Methylphenidat, vulgo Ritalin Bild: ASSOCIATED PRESS

Die Wirkungsweise von Ritalin glaubte man zu kennen: mehr Dopamin in den Synapsen. Doch nun zeigen Untersuchungen, dass die mit ihm verbesserten Lernleistungen auch durch die Ausbildung neuer Synapsenverbände zustande kommen.

          Die Idee, unsere Denk- und Gedächtnisleistungen künstlich aufzupeppen, hat sich in letzter Zeit insbesondere für Intellektuelle als geradezu unwiderstehlich erwiesen.
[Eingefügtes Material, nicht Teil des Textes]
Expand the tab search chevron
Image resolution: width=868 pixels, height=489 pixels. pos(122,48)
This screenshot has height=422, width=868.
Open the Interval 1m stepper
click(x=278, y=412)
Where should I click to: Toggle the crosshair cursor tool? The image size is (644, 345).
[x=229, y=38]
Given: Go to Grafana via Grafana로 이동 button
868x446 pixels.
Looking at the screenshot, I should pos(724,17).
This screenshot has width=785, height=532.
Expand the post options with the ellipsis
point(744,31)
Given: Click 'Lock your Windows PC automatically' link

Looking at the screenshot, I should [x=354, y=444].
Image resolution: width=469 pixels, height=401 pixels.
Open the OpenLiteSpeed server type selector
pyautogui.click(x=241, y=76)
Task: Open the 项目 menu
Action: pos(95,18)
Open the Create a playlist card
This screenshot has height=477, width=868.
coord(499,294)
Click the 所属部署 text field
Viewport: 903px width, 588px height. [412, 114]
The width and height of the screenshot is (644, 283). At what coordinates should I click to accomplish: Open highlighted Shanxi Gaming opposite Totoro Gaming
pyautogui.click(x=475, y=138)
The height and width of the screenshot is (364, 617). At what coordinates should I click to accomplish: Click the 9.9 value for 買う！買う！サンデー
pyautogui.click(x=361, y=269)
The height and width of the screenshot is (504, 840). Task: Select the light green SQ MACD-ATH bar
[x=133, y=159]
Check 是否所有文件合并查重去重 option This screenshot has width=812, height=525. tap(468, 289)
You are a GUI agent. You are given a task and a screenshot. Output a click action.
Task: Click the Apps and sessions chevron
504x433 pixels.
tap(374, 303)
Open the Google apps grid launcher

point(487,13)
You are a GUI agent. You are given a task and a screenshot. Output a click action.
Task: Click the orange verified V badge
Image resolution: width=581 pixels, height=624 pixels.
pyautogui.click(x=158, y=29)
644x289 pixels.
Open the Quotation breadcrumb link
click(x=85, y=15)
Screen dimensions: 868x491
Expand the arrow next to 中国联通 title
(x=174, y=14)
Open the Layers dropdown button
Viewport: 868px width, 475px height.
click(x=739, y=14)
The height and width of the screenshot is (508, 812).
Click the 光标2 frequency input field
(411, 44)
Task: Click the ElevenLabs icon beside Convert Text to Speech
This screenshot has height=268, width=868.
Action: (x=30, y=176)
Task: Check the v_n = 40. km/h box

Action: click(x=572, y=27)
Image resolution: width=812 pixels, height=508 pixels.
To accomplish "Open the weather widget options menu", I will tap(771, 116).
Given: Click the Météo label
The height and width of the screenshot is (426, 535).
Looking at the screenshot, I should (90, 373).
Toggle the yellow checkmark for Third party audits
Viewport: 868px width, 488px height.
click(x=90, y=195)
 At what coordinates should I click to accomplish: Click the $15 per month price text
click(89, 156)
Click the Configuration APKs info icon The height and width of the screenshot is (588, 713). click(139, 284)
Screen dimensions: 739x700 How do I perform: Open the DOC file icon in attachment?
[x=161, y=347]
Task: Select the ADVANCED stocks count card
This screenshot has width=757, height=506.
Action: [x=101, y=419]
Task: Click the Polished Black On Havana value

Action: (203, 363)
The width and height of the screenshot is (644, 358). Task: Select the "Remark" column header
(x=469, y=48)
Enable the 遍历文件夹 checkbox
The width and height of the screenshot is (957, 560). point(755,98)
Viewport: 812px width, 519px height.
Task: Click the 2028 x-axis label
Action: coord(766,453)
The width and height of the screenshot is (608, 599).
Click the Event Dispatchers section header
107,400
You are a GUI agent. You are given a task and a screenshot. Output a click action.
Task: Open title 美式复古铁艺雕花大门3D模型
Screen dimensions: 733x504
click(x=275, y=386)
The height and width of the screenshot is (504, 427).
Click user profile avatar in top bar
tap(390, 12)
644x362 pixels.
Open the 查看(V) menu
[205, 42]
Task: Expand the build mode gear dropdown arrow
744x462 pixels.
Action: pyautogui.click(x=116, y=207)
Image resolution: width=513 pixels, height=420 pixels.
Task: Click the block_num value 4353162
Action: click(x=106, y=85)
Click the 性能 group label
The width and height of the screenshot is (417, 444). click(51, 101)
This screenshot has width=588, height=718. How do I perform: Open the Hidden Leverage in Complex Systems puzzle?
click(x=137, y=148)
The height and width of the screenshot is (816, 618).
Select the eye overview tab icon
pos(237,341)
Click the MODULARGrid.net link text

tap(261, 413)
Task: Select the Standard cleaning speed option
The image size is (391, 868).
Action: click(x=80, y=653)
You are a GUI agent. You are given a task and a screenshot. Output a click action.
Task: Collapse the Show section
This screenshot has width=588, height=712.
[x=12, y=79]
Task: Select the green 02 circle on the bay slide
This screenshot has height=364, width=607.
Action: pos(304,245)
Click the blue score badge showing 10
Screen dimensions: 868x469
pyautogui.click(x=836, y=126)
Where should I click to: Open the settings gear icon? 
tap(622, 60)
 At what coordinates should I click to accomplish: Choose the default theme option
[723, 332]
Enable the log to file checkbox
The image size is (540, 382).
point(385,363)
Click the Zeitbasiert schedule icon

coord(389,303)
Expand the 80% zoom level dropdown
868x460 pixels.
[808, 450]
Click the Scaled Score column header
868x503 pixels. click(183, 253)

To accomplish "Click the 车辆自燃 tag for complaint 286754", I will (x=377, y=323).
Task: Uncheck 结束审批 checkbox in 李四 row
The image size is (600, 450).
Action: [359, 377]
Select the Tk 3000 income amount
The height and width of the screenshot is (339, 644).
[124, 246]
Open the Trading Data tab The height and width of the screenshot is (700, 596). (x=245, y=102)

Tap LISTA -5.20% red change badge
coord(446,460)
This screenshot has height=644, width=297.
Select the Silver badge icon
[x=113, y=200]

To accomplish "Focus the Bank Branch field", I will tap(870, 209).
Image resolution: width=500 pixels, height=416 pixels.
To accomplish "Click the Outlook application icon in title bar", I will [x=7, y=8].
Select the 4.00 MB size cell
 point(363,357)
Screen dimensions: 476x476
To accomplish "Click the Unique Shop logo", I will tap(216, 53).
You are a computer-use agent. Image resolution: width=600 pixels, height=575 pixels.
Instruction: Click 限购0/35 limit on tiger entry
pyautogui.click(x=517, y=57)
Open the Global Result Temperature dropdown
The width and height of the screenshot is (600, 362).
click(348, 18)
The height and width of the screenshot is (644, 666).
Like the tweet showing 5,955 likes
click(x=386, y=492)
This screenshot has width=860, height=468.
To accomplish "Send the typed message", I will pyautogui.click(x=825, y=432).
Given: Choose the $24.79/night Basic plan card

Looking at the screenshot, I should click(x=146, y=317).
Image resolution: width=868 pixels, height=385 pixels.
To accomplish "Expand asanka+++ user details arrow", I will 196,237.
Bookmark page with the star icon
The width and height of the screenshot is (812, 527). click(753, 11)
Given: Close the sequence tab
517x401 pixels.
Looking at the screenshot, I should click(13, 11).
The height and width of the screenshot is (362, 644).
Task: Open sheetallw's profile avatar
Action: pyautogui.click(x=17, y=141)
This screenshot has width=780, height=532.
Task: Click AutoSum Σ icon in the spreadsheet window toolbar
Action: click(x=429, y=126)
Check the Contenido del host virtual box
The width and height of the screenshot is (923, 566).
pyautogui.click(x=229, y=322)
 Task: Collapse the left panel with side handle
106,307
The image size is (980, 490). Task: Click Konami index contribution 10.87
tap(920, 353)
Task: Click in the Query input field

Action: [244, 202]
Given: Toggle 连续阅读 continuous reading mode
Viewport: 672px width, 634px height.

Gegen das Neuro-Enhancement lasse sich schwer argumentieren, schreibt etwa der Soziologe und Biotechnikfachmann Wolfgang van den Daele, langjähriges Mitglied des Nationalen Ethikrats, im neuen Heft des Wissenschaftzentrums Berlin. In Sachen Hirndoping und Intelligenzprothesen handele der Mensch "auf eigene Rechnung" - wobei stets vorausgesetzt wird, dass es sich bei den diversen denkbaren Optimierungsverfahren um folgenlose, also reversible, Eingriffe handelt. Wie viel Sicherheit für die körperliche und psychische Integrität des Nutzers aber können die vermeintlich minimalinvasiven Tuningmanöver ins Hirn eigentlich bieten?

          Joachim  Müller-Jung

          Redakteur im Feuilleton, zuständig für das Ressort „Natur und Wissenschaft“.

          Keine große bislang, darf man annehmen, wenn man sich die jüngsten Erkenntnisse über den einschlägigen Wirkstoff Methylphenidat ansieht. Das Mittel, das als Ritalin bekannt ist und seit mindestens sechs Jahrzehnten in unterschiedlichen Dosierungen und unter verschiedenen Markennamen ebenso als Psychopharmakon wie als Hirnstimulans verkauft wird, gilt als besonders wirkungsvoll. In der Psychiatrie wird es seit Jahren - meist zusammen mit einer Psychotherapie - verstärkt für die Behandlung der Aufmerksamkeitsdefizit-Störung (ADHD) von Kindern genutzt. Ritalin soll aber nicht nur die Konzentration fördern, sondern auch die Lernfähigkeit verbessern - weshalb Ritalin nicht zuletzt in Ländern, wo der Zugang weniger restriktiv als hierzulande geregelt ist, als Hirnleistungsverstärker und damit als Lifestyle-Mittel gehandelt wird.

          Seine Wirkung, so glaubten viele, sei hinlänglich aufgeklärt. Die Verbindung verhindert in den entsprechenden Hirnzentren die Wiederaufnahme des Nervenbotenstoffs Dopamin, was letztlich dazu führt, dass Dopamin sich in dem Zwischenraum der Nervenenden - den Synapsen - anhäuft und die Weiterleitung der elektrischen Signale beispielsweise von den Wahrnehmungsarealen der Großhirnrinde erleichtert.

          Neue Synapsenverbände

          In einer neuen Veröffentlichung in der Zeitschrift "Nature Neuroscience" (doi: 10.1038/nn.2506) wird dieses Konzept bestätigt, aber auch grundlegend erweitert. Ritalin wirkt demzufolge schon nach kürzester Zeit buchstäblich hirnverändernd. Es verändert offenbar gezielt die Plastizität der Nervennetze, das heißt: Es nutzt die erstaunliche Fähigkeit auch ausgereifter Nervenzellen, neue, effiziente Synapsenverbände zwischen einzelnen Hirnarealen auszubilden und damit die Kommunikation zu befördern.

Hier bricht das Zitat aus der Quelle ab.